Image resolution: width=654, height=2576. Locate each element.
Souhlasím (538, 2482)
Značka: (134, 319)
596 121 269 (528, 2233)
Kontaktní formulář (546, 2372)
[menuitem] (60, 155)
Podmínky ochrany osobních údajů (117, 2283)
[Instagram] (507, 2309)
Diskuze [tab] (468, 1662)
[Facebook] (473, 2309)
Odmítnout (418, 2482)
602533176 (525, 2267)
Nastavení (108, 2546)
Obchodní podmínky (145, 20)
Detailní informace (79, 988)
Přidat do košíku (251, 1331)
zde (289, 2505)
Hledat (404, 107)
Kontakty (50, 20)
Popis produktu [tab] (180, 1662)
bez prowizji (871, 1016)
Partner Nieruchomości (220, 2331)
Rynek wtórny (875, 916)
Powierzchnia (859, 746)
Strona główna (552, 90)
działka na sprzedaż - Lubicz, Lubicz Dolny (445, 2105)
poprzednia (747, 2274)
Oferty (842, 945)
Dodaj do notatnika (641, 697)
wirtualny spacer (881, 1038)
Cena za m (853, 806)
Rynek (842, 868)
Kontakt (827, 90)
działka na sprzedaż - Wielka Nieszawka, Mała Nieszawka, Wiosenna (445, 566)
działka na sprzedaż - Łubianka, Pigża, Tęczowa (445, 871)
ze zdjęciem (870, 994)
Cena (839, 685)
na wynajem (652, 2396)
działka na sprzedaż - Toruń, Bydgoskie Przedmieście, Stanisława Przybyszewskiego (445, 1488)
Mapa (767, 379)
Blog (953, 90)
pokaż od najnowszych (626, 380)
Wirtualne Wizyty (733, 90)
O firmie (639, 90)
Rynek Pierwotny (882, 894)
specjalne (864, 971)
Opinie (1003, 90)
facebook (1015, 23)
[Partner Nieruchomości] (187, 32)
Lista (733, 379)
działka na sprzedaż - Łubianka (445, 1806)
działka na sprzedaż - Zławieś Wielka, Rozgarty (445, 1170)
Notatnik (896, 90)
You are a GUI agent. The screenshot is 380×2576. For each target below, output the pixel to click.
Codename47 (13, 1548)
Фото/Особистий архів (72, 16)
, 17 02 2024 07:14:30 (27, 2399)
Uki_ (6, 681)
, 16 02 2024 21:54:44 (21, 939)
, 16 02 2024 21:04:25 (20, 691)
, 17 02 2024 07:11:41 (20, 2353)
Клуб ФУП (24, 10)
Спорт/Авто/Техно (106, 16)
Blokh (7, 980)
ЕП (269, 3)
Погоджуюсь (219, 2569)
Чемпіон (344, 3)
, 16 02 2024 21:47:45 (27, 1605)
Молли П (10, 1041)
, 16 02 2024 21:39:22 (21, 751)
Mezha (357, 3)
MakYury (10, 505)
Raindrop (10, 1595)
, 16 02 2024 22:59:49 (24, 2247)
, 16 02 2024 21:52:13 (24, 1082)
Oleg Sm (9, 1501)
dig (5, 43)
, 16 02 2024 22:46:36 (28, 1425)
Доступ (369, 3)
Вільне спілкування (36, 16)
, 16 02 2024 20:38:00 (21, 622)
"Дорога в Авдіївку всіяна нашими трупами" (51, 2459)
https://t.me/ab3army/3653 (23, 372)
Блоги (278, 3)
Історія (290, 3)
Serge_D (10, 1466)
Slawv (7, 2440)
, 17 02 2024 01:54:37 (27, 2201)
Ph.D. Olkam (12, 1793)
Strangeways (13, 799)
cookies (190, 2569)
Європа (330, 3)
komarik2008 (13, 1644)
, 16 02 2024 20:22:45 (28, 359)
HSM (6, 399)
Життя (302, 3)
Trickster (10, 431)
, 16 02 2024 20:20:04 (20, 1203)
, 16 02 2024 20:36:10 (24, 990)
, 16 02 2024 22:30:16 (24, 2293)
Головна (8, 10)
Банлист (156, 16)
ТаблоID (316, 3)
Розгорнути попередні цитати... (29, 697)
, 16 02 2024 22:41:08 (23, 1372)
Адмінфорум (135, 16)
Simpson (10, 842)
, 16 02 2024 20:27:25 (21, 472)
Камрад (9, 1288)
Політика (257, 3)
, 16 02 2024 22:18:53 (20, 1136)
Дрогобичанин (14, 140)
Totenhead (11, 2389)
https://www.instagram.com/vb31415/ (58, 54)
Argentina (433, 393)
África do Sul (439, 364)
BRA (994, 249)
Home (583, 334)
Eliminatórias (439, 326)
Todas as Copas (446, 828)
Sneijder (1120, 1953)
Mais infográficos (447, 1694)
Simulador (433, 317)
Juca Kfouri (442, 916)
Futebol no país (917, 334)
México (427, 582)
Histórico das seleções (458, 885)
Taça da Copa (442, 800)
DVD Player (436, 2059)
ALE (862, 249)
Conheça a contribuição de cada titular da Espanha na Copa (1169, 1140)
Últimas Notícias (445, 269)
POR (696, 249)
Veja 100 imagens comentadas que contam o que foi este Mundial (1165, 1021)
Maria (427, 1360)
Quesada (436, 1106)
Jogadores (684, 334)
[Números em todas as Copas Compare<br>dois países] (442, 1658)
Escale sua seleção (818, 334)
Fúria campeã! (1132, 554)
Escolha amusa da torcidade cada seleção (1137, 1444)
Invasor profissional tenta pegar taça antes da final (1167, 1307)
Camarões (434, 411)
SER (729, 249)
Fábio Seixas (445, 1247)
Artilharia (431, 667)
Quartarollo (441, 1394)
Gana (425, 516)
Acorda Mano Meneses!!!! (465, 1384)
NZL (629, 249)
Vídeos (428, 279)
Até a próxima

══════════════════════════════

EXERCISE AIM: Gather all lines from the listing above in which "cada" occurs.

TASK SOLUTION:
Conheça a contribuição de cada titular da Espanha na Copa (1169, 1140)
Escolha amusa da torcidade cada seleção (1137, 1444)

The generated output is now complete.